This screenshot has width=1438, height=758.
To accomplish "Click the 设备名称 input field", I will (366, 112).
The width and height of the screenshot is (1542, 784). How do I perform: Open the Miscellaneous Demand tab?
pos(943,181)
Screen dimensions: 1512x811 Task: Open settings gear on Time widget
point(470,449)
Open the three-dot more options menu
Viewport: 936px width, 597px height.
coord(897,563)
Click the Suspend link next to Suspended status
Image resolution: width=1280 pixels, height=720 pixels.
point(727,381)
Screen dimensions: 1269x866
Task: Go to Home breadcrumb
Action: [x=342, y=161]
..............................
> [SHORT PROBLEM]
Rewrite the data above, swapping every "screenshot" for "capture" and leaving the rest unchanged.

> [EXERCISE RESULT]
This capture has width=1438, height=758.
To accomplish "Click the 设备名称 input field", I will (366, 112).
The width and height of the capture is (1542, 784). How do I perform: Open the Miscellaneous Demand tab?
pos(943,181)
Screen dimensions: 1512x811 Task: Open settings gear on Time widget
point(470,449)
Open the three-dot more options menu
Viewport: 936px width, 597px height.
coord(897,563)
Click the Suspend link next to Suspended status
Image resolution: width=1280 pixels, height=720 pixels.
point(727,381)
Screen dimensions: 1269x866
Task: Go to Home breadcrumb
Action: [x=342, y=161]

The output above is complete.